Furthermore, it cannot be fathomed what exactly is meant by "simplistic point of care" offered. Community pharmacists are expected to provide pharmaceutical care through drug and lifestyle counselling. Their roles have been expanded by the need to promote a healthy lifestyle.
This is deemed to be the expanded role of all healthcare providers whether they be doctors, dental surgeons, nurses or paramedics. In fact, many community pharmacies have been certified smoking cessation service providers through a training programme conducted jointly by the Health Ministry and Malaysian Pharmaceutical Society.
This new role for all healthcare providers demands continuing professional development and certainly leaves no room for simpletons.
While taking cognizance of the fact that general practitioners need to work increasingly harder to cover the rising cost of living, it must be acknowledged that community pharmacists do not have it easy either.

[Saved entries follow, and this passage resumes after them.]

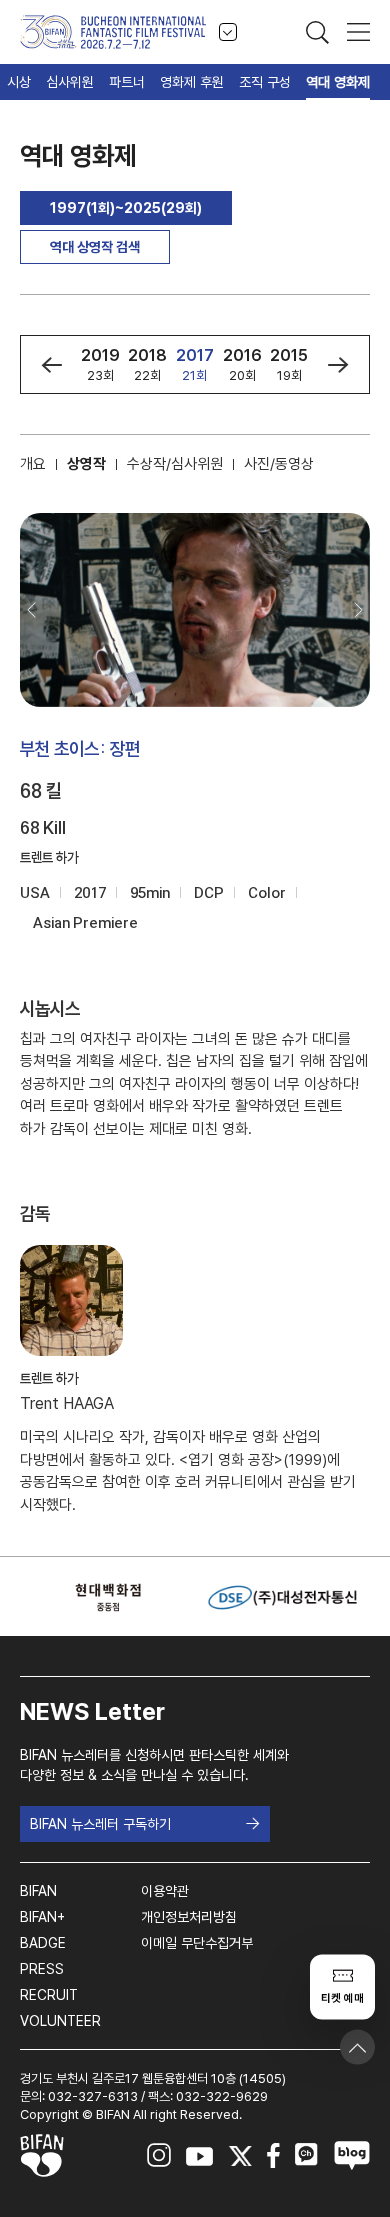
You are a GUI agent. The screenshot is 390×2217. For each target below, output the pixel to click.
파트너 (127, 82)
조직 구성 (265, 82)
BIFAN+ (42, 1917)
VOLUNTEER (60, 2021)
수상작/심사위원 (175, 464)
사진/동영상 (279, 464)
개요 (33, 464)
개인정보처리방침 (189, 1917)
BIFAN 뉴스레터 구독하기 (100, 1824)
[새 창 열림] (108, 1597)
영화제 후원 (192, 82)
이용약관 (165, 1891)
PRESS (42, 1969)
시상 (19, 82)
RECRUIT (49, 1995)
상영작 (86, 464)
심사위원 (70, 82)
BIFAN (38, 1891)
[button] (51, 365)
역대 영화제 (338, 82)
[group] (100, 364)
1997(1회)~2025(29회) (126, 208)
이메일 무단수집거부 (197, 1943)
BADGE (43, 1943)
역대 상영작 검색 (95, 247)
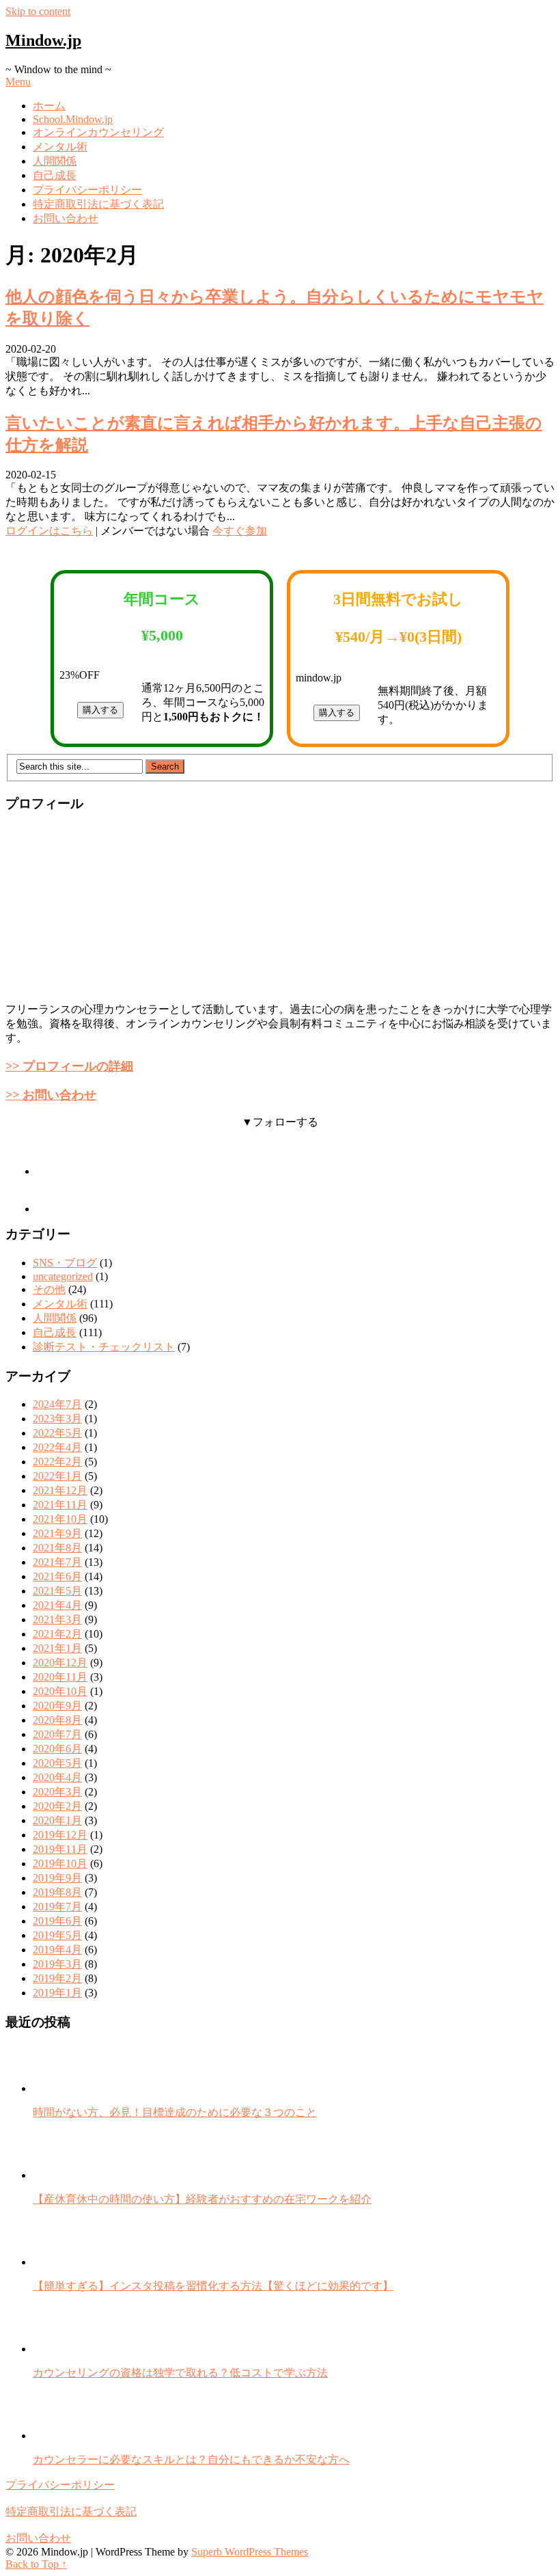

Malaysia is recognised as a country with a successful primary healthcare programme and due credit must be given to GP clinics and community pharmacies as well as other institutions for contributing to that success.
Dr Quek is right in voicing his concern over the push to train more doctors to ensure a better doctor:patient ratio but this effort may create an imbalance between demand and supply. Competition increases with more graduates and, at the same time, eats into the shrinking cake. The scenario for pharmacists is similar and the two professions share a similar predicament.
In order to remain competitive, community pharmacies need to open longer hours. This may result in the need to employ extra pharmacists for shift duties. Presently, employment in the public sector is attractive because of the hours of work and higher salary. Hence, employers in the private sector need to keep pace and offer higher pay to employ pharmacists. Again, this eats into the bottom line.
Moreover, community pharmacists must maintain best practices as custodians of drugs by upholding the laws and regulations .
The rising cost of medication, together with more players, coupled with group pharmacies and private GP group practices enjoying advantages by buying in bulk have all threatened the livelihood of community pharmacies.
But it is laudable that community pharmacists manage to maintain their enthusiasm to serve. The main driving force must surely be their love to serve society and provide quality care.
What remains to be done is for healthcare providers to better understand each other's predicament and support each others' roles in the face of numerous challenges.
After all, we may be poorer in our pockets but richer in the reward of working together to promote health.